これはしかたのなかったことかもしれない。歴史がちがうコースをたどった場合をかんがえるのは、たいして意味のあることではない。それより、現在ブレヒトやアイスラーのしごとをどのようにうけつぐかが問題にされる時、この路線のもつ内部矛盾をかんがえてみなければならない。

アイスラーは、シェーンベルクのように半独習者であり、よく半独習者にあるように、ひろい知識とあらゆる分野にわたる技術的熟練をもつ作曲家だった。大衆自身のまなぶ音楽と、大衆のきくための音楽とをわけるのは、かれ自身の、作曲家としての二重生活とも言える存在の反映でもある。かれはブレヒトのように、革命芸術の建設者であると同時に、技術的水準でしか判断することをしないブルジョワ文化領域でもよく知られた芸術家だった。この二重性を利用して、かれらは非米活動調査委員会をだますこともできた。『連帯歌』、『統一戦線の歌』、『コミンテルンの歌』のように一九三〇年代にひろく歌われた闘争歌をつくる一方で、アイスラーはシェーンベルクからまなんだ無調の対位法をつかった器楽曲や反戦カンタータを書いていた。そのなかには六曲のオーケストラ組曲のように、映画音楽の再モンタージュによるものもある。

対照表にあらわれるのも、この二元性だ。歌(正確には声の音楽)を優先させるが、声をつかい、ことばとむすびつくという点で声の音楽をとらえ、実際には声のあるなしにかかわらず、批判的注釈を音楽の主要な機能とかんがえている。
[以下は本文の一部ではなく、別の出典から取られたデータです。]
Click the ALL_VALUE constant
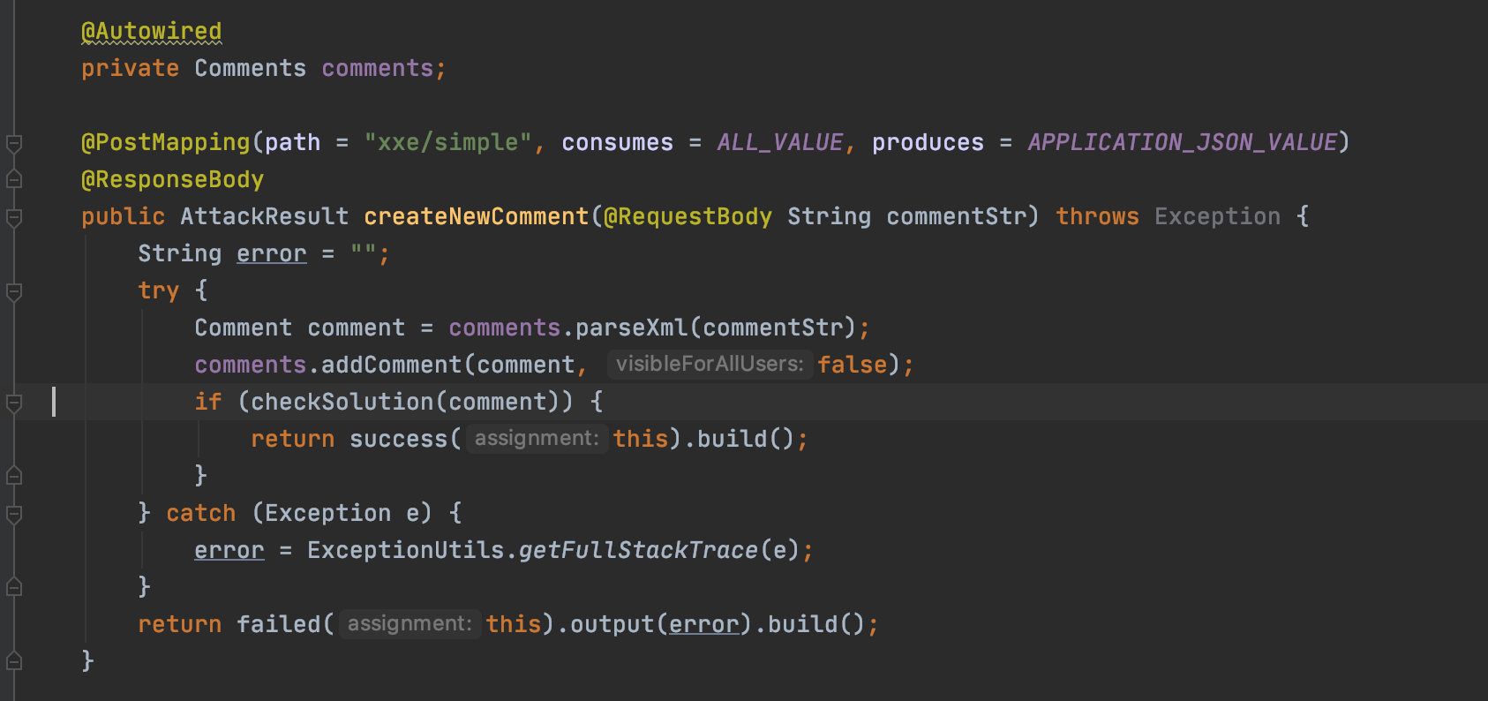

批判は社会、風俗にむけられるだけでなく、音楽の形式や上演形態自体にもむけられ、諷刺だけでなく、皮肉な態度でつらぬかれる。注釈は典型の創造によってなされるが、それはもともと器楽的なものであり、主として否定的にはたらく。

音楽の学習は重要視されている。教育劇は、それをきいたり見たりすることだけでなく、演じることも教育であるような、音楽的総合の基本形態とかんがえられる。しかし、それは専門的演者のためのもので、演じるものは消費者の性格をもつと規定される。音楽的思考を訓練するのは器楽小曲であり、歌うことによるのではなく、教育劇は、大衆歌の学習過程を担当する合唱歌曲ではなく、多声合唱曲にもとづいてつくられる。多声合唱曲は、理論的文章を提起するが、それは大衆の声ではなく、専門家の声でなされる。大衆はそれをきくことによって目ざめるはずなのだが、このやり方はスターリン的前衛党と大衆の関係をおもわせる。そこで合唱されるものは、教条でしかない。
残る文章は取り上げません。